◆ **Instruction**
Can you reproduce, unchanged, the lines beginning with the one that contains "You are a computer-use agent. Viewport: 784px" and running through the one that contains "pos(548,96)"?

◆ **Input data**
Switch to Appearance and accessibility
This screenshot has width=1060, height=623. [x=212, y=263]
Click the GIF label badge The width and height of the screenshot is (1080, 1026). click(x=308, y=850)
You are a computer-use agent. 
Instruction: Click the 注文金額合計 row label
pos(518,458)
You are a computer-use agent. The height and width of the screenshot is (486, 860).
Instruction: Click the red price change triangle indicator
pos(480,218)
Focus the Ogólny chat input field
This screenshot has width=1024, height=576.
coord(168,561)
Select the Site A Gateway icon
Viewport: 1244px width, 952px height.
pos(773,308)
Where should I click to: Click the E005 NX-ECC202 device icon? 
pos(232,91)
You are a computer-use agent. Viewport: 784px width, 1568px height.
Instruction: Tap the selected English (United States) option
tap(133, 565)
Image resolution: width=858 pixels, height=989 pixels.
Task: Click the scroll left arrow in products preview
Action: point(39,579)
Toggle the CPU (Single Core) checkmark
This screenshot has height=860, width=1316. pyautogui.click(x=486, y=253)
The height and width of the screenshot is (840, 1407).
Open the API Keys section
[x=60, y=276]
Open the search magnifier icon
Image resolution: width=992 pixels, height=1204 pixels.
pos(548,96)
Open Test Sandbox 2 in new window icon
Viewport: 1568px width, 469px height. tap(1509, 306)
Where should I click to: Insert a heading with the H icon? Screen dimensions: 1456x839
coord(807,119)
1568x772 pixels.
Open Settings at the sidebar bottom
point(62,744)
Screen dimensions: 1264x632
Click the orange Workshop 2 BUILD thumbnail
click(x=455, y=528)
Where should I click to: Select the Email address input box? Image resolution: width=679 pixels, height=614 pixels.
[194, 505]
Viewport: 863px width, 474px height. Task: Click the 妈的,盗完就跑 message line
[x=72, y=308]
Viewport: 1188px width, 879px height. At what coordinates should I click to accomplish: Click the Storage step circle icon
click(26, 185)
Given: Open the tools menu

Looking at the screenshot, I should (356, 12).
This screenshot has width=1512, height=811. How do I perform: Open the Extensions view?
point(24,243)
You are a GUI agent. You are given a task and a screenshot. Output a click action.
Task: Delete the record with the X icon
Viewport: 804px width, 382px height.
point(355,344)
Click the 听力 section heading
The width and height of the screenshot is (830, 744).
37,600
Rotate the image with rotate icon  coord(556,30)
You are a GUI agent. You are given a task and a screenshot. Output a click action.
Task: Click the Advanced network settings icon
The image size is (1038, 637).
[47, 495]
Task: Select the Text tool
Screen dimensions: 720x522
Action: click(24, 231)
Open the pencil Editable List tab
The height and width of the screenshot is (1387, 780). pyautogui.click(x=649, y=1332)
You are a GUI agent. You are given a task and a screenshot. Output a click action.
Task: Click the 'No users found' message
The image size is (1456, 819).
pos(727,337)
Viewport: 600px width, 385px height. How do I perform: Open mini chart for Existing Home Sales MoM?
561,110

◆ **Response below**
You are a computer-use agent. Viewport: 784px width, 1568px height.
Instruction: Tap the selected English (United States) option
tap(133, 565)
Image resolution: width=858 pixels, height=989 pixels.
Task: Click the scroll left arrow in products preview
Action: point(39,579)
Toggle the CPU (Single Core) checkmark
This screenshot has height=860, width=1316. pyautogui.click(x=486, y=253)
The height and width of the screenshot is (840, 1407).
Open the API Keys section
[x=60, y=276]
Open the search magnifier icon
Image resolution: width=992 pixels, height=1204 pixels.
pos(548,96)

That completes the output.